## TASK TO COMPLETE
Reproduce each line of the records below word for word, leaving nothing out.
::: MATERIAL TO PROCESS :::
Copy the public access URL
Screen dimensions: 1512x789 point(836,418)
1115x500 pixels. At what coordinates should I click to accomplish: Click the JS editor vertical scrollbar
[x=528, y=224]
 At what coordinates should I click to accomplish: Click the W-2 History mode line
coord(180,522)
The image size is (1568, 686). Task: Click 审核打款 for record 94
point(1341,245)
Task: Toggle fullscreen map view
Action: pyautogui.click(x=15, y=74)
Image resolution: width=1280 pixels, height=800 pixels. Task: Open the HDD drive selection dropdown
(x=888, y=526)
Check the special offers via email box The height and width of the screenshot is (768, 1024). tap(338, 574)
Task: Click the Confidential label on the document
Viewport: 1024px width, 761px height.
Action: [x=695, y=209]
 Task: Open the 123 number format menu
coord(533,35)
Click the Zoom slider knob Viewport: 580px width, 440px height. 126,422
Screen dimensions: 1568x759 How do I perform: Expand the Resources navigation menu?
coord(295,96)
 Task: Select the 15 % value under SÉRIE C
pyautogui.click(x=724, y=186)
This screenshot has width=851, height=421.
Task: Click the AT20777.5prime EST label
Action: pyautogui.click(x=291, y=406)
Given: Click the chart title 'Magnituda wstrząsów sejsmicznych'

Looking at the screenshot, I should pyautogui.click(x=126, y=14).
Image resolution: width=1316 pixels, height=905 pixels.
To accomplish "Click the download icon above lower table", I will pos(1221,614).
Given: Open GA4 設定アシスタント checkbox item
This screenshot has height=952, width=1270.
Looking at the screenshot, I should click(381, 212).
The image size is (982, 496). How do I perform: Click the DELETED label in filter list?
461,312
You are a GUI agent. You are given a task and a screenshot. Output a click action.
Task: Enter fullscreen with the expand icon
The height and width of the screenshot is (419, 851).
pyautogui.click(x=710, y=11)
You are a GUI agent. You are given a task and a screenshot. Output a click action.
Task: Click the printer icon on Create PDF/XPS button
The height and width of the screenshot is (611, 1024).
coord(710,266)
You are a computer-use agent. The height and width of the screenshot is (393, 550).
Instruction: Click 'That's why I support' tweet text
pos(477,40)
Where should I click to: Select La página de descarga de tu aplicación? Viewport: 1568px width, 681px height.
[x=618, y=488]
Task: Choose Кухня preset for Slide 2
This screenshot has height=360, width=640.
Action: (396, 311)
:::
## WORKED ANSWER
Copy the public access URL
Screen dimensions: 1512x789 point(836,418)
1115x500 pixels. At what coordinates should I click to accomplish: Click the JS editor vertical scrollbar
[x=528, y=224]
 At what coordinates should I click to accomplish: Click the W-2 History mode line
coord(180,522)
The image size is (1568, 686). Task: Click 审核打款 for record 94
point(1341,245)
Task: Toggle fullscreen map view
Action: pyautogui.click(x=15, y=74)
Image resolution: width=1280 pixels, height=800 pixels. Task: Open the HDD drive selection dropdown
(x=888, y=526)
Check the special offers via email box The height and width of the screenshot is (768, 1024). tap(338, 574)
Task: Click the Confidential label on the document
Viewport: 1024px width, 761px height.
Action: [x=695, y=209]
 Task: Open the 123 number format menu
coord(533,35)
Click the Zoom slider knob Viewport: 580px width, 440px height. 126,422
Screen dimensions: 1568x759 How do I perform: Expand the Resources navigation menu?
coord(295,96)
 Task: Select the 15 % value under SÉRIE C
pyautogui.click(x=724, y=186)
This screenshot has width=851, height=421.
Task: Click the AT20777.5prime EST label
Action: pyautogui.click(x=291, y=406)
Given: Click the chart title 'Magnituda wstrząsów sejsmicznych'

Looking at the screenshot, I should pyautogui.click(x=126, y=14).
Image resolution: width=1316 pixels, height=905 pixels.
To accomplish "Click the download icon above lower table", I will pos(1221,614).
Given: Open GA4 設定アシスタント checkbox item
This screenshot has height=952, width=1270.
Looking at the screenshot, I should click(381, 212).
The image size is (982, 496). How do I perform: Click the DELETED label in filter list?
461,312
You are a GUI agent. You are given a task and a screenshot. Output a click action.
Task: Enter fullscreen with the expand icon
The height and width of the screenshot is (419, 851).
pyautogui.click(x=710, y=11)
You are a GUI agent. You are given a task and a screenshot. Output a click action.
Task: Click the printer icon on Create PDF/XPS button
The height and width of the screenshot is (611, 1024).
coord(710,266)
You are a computer-use agent. The height and width of the screenshot is (393, 550).
Instruction: Click 'That's why I support' tweet text
pos(477,40)
Where should I click to: Select La página de descarga de tu aplicación? Viewport: 1568px width, 681px height.
[x=618, y=488]
Task: Choose Кухня preset for Slide 2
This screenshot has height=360, width=640.
Action: (396, 311)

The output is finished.